Spring 2018

Understanding Raster Georeferencing

This article as a PDF.


You will usually georeference raster data using existing spatial data (target data), such as georeferenced rasters or a vector feature class that resides in the desired map coordinate system. The process involves identifying a series of ground control points—known as x,y coordinates—that link locations on the raster dataset with locations in the spatially referenced data.

Control points are locations that can be accurately identified on the raster dataset and in real-world coordinates. Many different types of features can be used as identifiable locations such as road or stream intersections, the mouth of a stream, or corner of an established field. The control points are used in conjunction with the transformation to shift and warp the raster dataset from its existing location to the spatially correct location. The connection between one control point on the raster dataset (the from point) and the corresponding control point on the aligned target data (the to point) is a control point pair.

The number of links you need to create depends on the complexity of the transformation you plan to use to transform the raster dataset to map coordinates. However, adding more links will not necessarily yield a better registration. If possible, you should spread the links over the entire raster dataset rather than concentrate them in one area. Typically, having at least one link near each corner of the raster dataset and a few throughout the interior produces the best results.
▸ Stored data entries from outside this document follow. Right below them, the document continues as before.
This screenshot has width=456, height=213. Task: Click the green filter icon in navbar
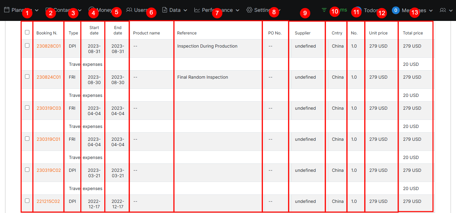324,10
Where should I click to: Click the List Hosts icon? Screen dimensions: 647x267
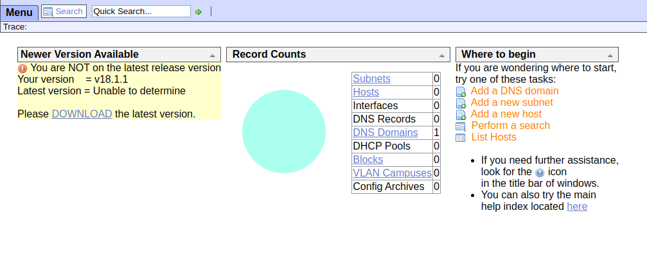(x=461, y=138)
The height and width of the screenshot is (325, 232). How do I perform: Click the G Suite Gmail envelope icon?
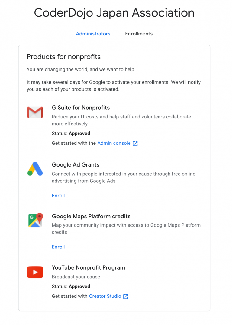tap(35, 112)
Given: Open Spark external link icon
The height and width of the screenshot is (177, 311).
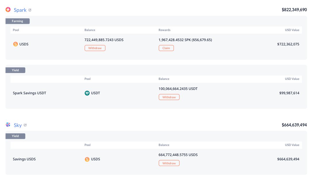Looking at the screenshot, I should pos(30,10).
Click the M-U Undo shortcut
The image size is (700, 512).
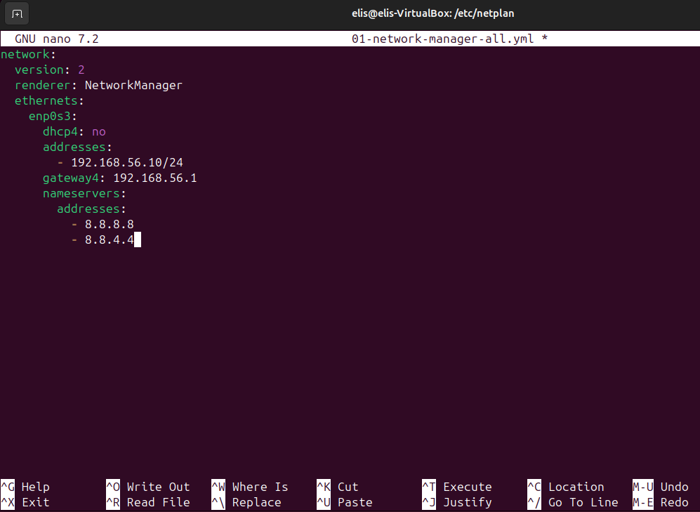click(661, 487)
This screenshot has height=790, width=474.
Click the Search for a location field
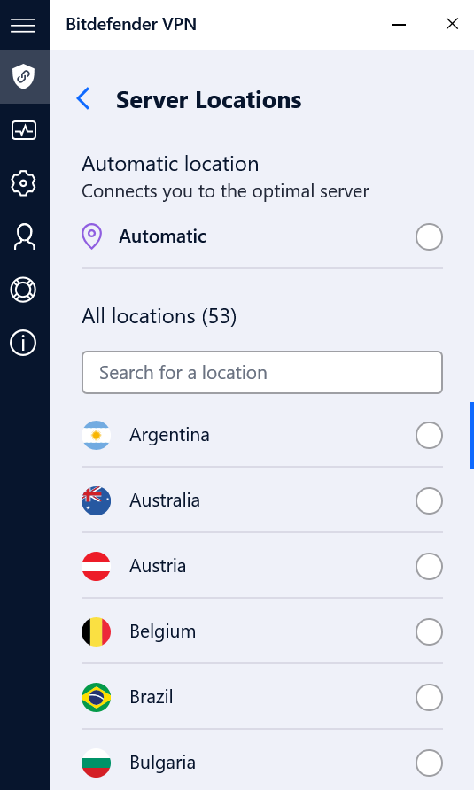(262, 372)
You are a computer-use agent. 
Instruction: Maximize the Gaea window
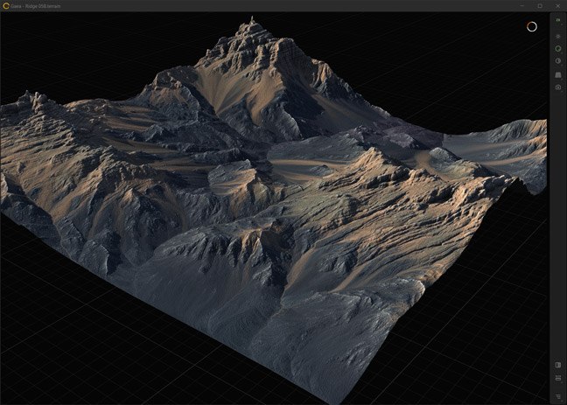click(x=539, y=5)
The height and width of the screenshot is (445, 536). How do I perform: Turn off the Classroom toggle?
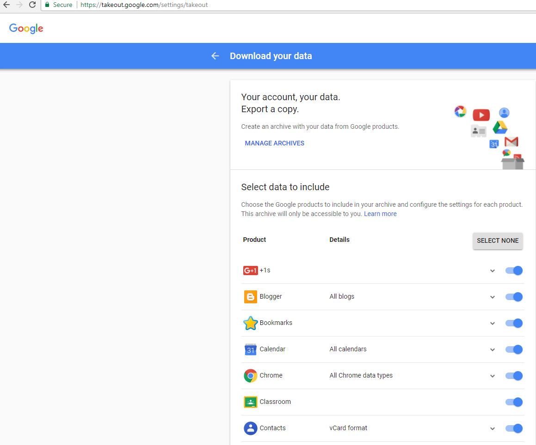[514, 402]
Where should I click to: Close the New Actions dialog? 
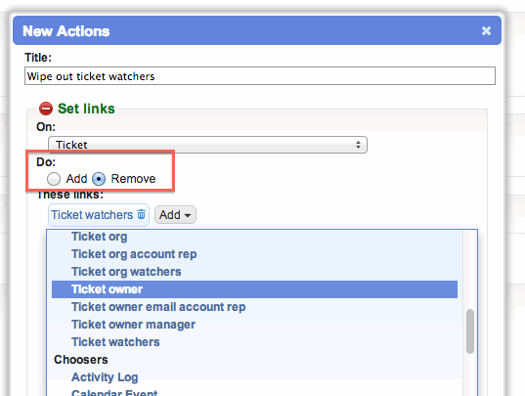(x=486, y=30)
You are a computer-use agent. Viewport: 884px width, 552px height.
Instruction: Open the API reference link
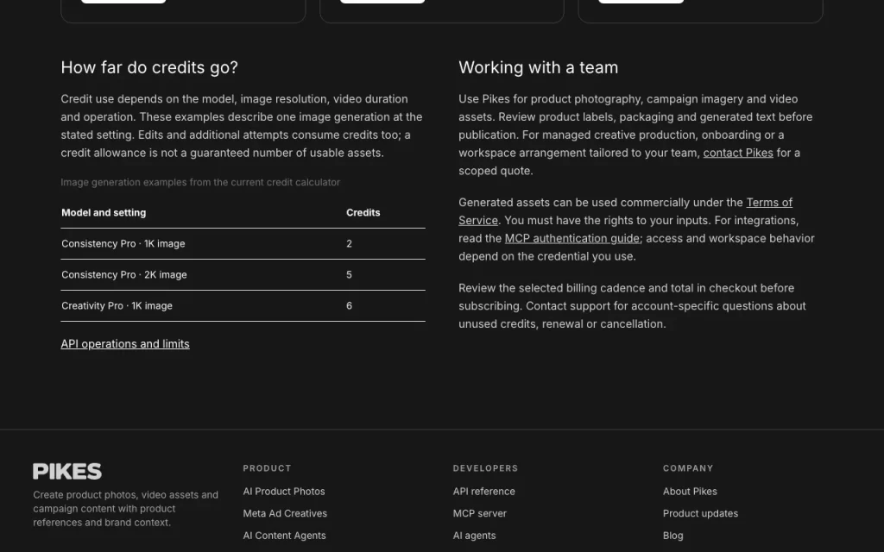483,491
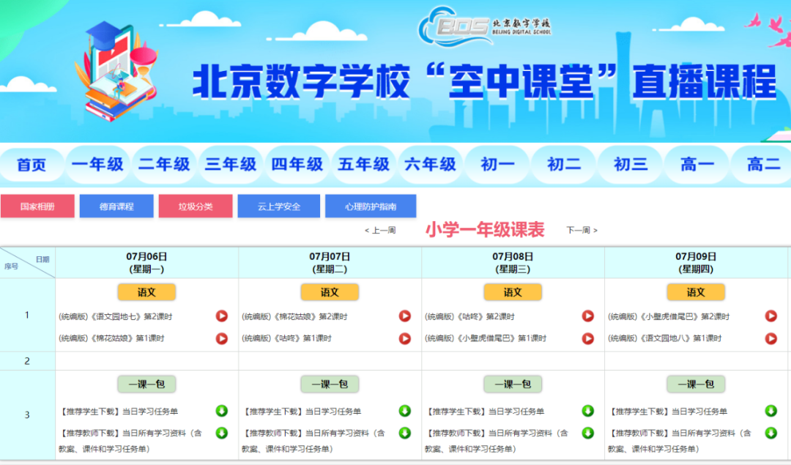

Generally, the greater the overlap between the raster dataset and target data, the better the resulting alignment, because you’ll have more widely spaced points with which to georeference the raster dataset. For example, if your target data only occupies one-quarter of the area of your raster dataset, the points you could use to align the raster dataset would be confined to that area of overlap. Thus, the areas outside the overlapped area are not likely to be properly aligned. Keep in mind that your georeferenced data is only as accurate as the data to which it is aligned. To minimize errors, you should georeference to data that is at the highest resolution and largest scale that is appropriate for your application needs.

When you’ve created enough control points, you can transform the raster dataset to the map coordinates of the target data. Depending on the number of control points, you can use one of several types of transformations available in ArcGIS Pro to determine the correct map coordinate location for each cell in the raster.

Polynomial transformations use a polynomial built on control points and a least-squares fitting (LSF) algorithm. These transformations are optimized for global accuracy but do not guarantee local accuracy. Polynomial transformations yield two formulas: one for computing the output x-coordinate for an input (x,y) location and one for computing the y-coordinate for an input (x,y) location. The goal of the LSF algorithm is to derive a general formula that can be applied to all points, usually at the expense of slight movement of the two positions of the control points. The number of the noncorrelated control points required for this method must be one for a zero-order shift, three for a first-order, six for a second order, and ten for a third order. The lower-order polynomials tend to give a random type error, while higher-order polynomials tend to give an extrapolation error.

A zero-order polynomial is used to shift your data. This is commonly used when your data is already georeferenced, but a small shift will better line up your data. Only one control point is required to perform a zero-order polynomial shift. It may be a good idea to create a few control points, then choose the one that looks the most accurate.

The first-order polynomial transformation is commonly used to georeference an image. Use a first-order, or affine, transformation to shift, scale, and rotate a raster dataset. This generally results in straight lines on the raster dataset mapped as straight lines in the warped raster dataset. Thus, squares and rectangles on the raster dataset are commonly changed into parallelograms of arbitrary scaling and angle orientation.

With a minimum of three control points, the mathematical equation used with a first-order transformation can exactly map each raster point to the target location. Any more than three control points introduces errors (or residuals) that are distributed throughout all the control points. However, you should add more than three control points, because if one control is inaccurate, it has a much greater impact on the transformation. Thus, even though the mathematical transformation error may increase as you create more links, the overall accuracy of the transformation will increase.

The higher the transformation order, the more complex the distortion that can be corrected, but transformations higher than third order are rarely needed. Higher-order transformations require more links and will involve progressively more processing time. In general, if the raster needs to be stretched, scaled, and rotated, use a first-order transformation. If the raster dataset must be bent or curved, use a second- or third-order transformation.